郭六,是個淮鎮農家女子。雍正甲辰(1724)、乙巳(1725)年間,痢大饑荒。她丈夫心想活不下去了,於是外出乞討,臨走的時候,屈膝下拜,磕買至地,對她請罪道:“我父母都已年老染病,隻能給你添麻煩了。”郭六原本長得頗有幾分姿色,鄉裏年輕人見她家缺糧少吃,常拿金錢來引誘她,都被她一口回絕,隻是幹些刺繡縫紉活來奉養公婆。過了段時間郭六實在養不活公婆了,就把鄉鄰召來,對他們叩首道:“我丈夫把公婆托付給我,現在我實在使不出力了。再不作別的打算,那我們全都要餓死了。眾鄉鄰能幫我一把,那就請幫幫我;如果不能幫我一把,那我隻好倚門賣笑了,請各位千萬別取笑我。”眾鄉鄰想過來卻徘徊不前,想說話又吞吐支吾,慢慢地都散開離去了。郭六大哭一場,把這想法都告訴了公婆,然後便公開與那些**輕佻的男人混在一起了。郭六暗地裏把賣身的錢蓄積起來,又買了個女子,但是防範甚嚴,決不讓外人見她一麵。有人說,郭六買的女子肯定要賣大價錢,郭六也不作辯解。

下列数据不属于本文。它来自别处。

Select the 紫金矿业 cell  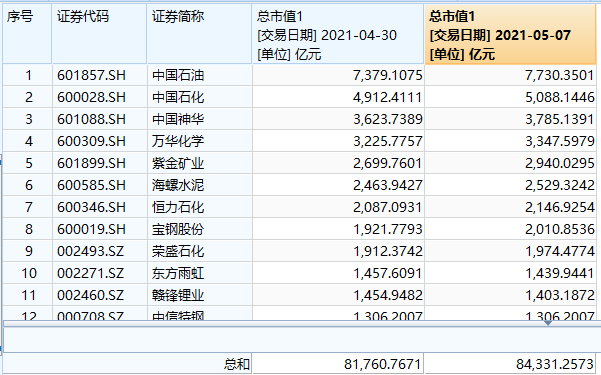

過了三年多,她丈夫回來了,剛寒暄幾句,郭六就和丈夫一起去見公婆,對丈夫說:“父母都活得好好的,現在我把他們還給你。”又把所買的女子帶來見丈夫:“我身體已經不幹淨,不能不顧羞恥再伺候你了。我已經為你另娶了一個女子,今天也把她交給你。”丈夫驚愕之間還來不及回答,郭六就說:“我給你去做飯了。”說完就到廚房自盡了。

縣令來查驗的時候,郭六眼睛睜得大大的不肯閉上。縣令判令將其葬在祖墓,而不是以後與丈夫合葬,他還說:“以後不與丈夫合葬,是說她與丈夫的關係應該斷絕;判令葬在祖墓,正表明她與公婆的關係一直不斷。”郭六仍不閉眼,她公婆哀泣不止:“她原本是個貞婦,隻是因為我們兩人,才變成這個模樣。做兒子的沒能贍養父母,怎麽反倒讓代養父母的人送了命呢?況且身為一個男子不能贍養父母,自己一走了之,卻把責任丟給一個年輕女子,就是過路人也知道做兒子的是怎樣一個人了。這到底是誰的過錯而讓我媳婦送了命?這全是我們家的事,你們官府不必參與插手。”等公婆一說完,郭六就閉上了雙眼。

當時的人對這事的議論很不相同。我先祖寵子公說:“節孝是同樣重要的事,節孝又是不能兩全的事。郭六這事不是聖賢便不能裁決判斷,我是不敢對這事說三道四,簡單地用幾句話來了斷的。”